Monitoring and observability tools are critical for understanding modern software systems' performance, reliability, and behavior, especially distributed microservices. OpenTelemetry (Otel) plays a foundational role in these ecosystems by acting as a data collection layer that integrates with various tools.

(A reminder that monitoring answers “Is it working?” — uses predefined metrics and thresholds to detect known issues, and observability answers “Why isn’t it working?” — provides deep insight using logs, metrics, and traces to understand system behavior, especially unknown-unknowns.)

Think of OpenTelemetry as the plumbing:

‍

[ Your App ]

   ↓ Instrumentation (Otel SDKs / Auto-Instrumentation)

[ Telemetry Data: Traces | Metrics | Logs ]

   ↓

[ OpenTelemetry Collector ]

   ↓

[ Backend: ]

‍

Otel collects and formats data consistently across languages and services. Teams can switch backends without re-instrumenting their apps.

Using OTel with monitoring tools has several benefits, including standardization, flexibility, efficiency, and scalability.

How Mezmo and OpenTelemetry deliver value & impact

Mezmo (formerly LogDNA) leverages OpenTelemetry to enhance its observability platform. By integrating OpenTelemetry collectors and exporters, Mezmo enables users to ingest logs, metrics, and traces from across their infrastructure with minimal setup. This unified view of telemetry data empowers DevOps and SRE teams to diagnose issues faster, optimize performance, and ensure reliability.

OpenTelemetry collects and standardizes observability data when used together, while Mezmo ingestion, enrichment, and routes that data to optimize performance, cost, and insights.

Together, that leads to:

• An end-to-end observability pipeline: From source to destination with flexibility and control.
• Better incident response: Faster troubleshooting using structured and enriched logs and traces.
• Optimized telemetry costs: Collect broadly, route selectively, and store strategically.
• Enhanced developer workflows: Faster debugging and visibility without reinventing tooling.

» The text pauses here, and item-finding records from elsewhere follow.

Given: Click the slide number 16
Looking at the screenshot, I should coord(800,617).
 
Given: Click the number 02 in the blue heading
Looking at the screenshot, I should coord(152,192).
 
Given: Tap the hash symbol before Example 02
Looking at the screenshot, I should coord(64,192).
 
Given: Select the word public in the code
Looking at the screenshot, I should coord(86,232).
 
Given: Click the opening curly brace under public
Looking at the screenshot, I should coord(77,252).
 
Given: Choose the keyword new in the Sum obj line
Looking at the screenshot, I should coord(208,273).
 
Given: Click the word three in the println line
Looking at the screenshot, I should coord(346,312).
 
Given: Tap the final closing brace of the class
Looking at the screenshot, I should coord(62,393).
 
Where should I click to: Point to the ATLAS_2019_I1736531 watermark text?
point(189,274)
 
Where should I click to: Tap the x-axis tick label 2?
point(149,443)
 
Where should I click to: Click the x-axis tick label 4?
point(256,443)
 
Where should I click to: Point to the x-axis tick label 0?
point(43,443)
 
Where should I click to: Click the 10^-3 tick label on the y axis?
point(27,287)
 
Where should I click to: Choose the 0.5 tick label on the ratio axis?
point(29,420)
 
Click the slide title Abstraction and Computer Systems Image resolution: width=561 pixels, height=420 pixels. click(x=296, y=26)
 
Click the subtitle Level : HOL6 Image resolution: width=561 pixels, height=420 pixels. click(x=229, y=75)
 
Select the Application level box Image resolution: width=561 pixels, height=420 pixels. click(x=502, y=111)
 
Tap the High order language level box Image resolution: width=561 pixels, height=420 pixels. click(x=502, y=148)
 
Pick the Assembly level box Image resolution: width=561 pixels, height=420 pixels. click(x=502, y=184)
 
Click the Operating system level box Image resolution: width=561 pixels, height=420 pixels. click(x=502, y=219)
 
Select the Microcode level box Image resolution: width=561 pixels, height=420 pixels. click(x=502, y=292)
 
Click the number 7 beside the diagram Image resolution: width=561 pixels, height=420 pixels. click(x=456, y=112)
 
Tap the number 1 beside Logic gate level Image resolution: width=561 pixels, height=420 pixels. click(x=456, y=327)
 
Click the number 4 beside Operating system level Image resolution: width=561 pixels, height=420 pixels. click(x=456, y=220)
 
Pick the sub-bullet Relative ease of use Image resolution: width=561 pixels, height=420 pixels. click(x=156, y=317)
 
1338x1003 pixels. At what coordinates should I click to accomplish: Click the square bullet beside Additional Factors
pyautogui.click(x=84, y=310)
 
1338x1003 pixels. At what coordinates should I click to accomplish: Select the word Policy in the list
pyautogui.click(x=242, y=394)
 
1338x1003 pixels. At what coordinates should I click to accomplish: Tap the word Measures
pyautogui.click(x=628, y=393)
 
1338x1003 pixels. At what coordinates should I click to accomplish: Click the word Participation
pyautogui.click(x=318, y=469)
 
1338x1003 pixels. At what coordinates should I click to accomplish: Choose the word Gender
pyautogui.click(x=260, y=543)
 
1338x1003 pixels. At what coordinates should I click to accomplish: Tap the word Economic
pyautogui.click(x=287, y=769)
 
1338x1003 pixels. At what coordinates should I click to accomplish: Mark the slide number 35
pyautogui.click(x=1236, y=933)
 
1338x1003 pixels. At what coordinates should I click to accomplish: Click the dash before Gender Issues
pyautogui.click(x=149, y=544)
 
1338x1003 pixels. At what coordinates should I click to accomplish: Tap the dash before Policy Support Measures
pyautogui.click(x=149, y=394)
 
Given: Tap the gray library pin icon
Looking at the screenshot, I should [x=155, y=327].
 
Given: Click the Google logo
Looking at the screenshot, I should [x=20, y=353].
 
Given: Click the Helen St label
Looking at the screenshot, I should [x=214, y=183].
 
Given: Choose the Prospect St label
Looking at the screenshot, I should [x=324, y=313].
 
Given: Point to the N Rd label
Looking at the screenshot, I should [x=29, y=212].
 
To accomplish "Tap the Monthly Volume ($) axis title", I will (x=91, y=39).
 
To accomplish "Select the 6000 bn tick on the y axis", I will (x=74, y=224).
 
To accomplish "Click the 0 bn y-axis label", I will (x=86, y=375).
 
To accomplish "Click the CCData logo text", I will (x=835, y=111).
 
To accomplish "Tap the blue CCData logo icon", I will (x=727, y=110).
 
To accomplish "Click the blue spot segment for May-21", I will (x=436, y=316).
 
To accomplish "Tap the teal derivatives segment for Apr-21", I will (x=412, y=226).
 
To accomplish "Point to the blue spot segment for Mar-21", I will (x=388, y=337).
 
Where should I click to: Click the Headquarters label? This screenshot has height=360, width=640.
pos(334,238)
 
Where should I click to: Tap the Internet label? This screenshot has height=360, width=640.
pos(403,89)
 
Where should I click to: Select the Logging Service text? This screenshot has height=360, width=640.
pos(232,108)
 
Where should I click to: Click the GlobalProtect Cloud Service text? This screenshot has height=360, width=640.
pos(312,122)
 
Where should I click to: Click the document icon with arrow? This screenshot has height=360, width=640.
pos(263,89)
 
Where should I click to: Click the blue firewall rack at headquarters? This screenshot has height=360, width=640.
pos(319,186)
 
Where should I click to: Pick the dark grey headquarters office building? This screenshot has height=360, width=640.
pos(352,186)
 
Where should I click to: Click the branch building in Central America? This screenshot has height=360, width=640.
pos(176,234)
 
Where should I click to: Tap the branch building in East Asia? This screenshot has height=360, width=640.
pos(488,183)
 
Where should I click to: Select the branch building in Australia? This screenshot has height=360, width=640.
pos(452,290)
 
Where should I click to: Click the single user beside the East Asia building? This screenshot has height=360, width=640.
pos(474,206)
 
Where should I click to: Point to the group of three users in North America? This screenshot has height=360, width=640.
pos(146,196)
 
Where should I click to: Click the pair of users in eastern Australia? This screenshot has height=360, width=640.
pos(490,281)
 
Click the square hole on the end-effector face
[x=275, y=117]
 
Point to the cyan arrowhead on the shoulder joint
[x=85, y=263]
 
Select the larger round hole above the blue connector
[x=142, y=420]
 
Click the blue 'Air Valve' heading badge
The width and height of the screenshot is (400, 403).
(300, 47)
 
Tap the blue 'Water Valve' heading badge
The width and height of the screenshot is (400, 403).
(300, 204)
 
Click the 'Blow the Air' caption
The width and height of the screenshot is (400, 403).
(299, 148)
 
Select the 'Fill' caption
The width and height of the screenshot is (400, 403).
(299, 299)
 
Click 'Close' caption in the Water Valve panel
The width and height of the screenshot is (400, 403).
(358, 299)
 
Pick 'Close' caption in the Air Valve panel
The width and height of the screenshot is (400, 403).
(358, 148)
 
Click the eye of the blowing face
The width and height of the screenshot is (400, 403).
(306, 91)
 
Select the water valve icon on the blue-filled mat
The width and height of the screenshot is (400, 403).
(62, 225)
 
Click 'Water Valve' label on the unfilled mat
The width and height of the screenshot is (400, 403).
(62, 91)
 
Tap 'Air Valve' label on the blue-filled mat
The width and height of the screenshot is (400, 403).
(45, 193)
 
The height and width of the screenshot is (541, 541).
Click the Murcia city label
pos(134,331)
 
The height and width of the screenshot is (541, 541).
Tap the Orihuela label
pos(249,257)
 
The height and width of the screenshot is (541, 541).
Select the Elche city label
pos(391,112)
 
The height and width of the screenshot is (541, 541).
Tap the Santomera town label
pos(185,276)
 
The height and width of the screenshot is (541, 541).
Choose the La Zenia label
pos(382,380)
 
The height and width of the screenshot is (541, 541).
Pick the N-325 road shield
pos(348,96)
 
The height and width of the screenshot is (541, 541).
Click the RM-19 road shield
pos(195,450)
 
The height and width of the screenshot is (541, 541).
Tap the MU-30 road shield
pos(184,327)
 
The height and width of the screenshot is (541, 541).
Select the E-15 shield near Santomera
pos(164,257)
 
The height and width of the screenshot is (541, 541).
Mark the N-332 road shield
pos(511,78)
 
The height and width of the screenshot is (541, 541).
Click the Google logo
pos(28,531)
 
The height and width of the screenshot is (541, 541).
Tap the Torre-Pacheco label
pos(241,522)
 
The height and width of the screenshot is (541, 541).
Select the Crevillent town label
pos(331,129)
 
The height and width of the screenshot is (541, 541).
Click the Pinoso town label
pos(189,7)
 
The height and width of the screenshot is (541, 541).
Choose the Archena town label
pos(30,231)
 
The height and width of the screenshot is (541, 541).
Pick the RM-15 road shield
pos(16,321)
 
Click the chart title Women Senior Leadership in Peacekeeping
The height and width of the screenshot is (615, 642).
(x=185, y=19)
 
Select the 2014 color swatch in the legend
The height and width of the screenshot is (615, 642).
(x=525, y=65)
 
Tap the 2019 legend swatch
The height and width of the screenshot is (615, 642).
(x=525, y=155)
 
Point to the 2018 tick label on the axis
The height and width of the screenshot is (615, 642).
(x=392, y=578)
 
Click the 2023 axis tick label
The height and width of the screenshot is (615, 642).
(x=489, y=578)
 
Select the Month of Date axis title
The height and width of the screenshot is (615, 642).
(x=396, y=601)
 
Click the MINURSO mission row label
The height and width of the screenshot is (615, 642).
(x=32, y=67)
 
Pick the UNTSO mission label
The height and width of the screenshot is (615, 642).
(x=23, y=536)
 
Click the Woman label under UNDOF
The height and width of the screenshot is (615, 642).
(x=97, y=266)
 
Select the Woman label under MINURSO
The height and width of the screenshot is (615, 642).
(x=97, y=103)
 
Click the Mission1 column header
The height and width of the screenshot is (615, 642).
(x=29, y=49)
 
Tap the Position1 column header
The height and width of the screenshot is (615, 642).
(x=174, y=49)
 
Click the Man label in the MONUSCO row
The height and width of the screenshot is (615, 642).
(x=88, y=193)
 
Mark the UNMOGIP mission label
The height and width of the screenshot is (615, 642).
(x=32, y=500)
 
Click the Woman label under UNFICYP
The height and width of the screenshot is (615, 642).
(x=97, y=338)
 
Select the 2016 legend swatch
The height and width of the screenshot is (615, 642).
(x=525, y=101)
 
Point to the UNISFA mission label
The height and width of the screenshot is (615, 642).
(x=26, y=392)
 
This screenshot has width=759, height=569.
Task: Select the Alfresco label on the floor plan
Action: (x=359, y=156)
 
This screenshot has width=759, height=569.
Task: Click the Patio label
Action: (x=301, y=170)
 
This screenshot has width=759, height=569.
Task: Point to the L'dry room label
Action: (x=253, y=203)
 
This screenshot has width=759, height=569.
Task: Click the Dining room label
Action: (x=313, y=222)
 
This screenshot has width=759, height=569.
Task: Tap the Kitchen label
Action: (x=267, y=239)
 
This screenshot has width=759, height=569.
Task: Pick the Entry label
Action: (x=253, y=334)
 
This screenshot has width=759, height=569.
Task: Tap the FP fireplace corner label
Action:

Telemetry data in action: Three case studies

Employment Hero: Scaling Microservices with Unified Logging

Employment Hero transitioned to a microservices architecture and faced challenges in managing logs across diverse services. By implementing Mezmo, they achieved unified log management, language-agnostic aggregation, and real-time visibility. This approach enabled Employment Hero to efficiently manage their microservices and improve system observability.

Better Mortgage: Accelerating Kubernetes Troubleshooting

Better Mortgage integrated Mezmo to enhance their Kubernetes observability, resulting in faster incident response and enhanced log analysis. This integration streamlined their DevOps processes and reduced downtime.

Sysdig: Achieving 80% Improvement in Log Data Access

Sysdig partnered with Mezmo to optimize their log management and realized an 80% improvement in the time it takes to access and use log data, as well as enhanced troubleshooting. This collaboration enhanced Sysdig's operational efficiency and service reliability.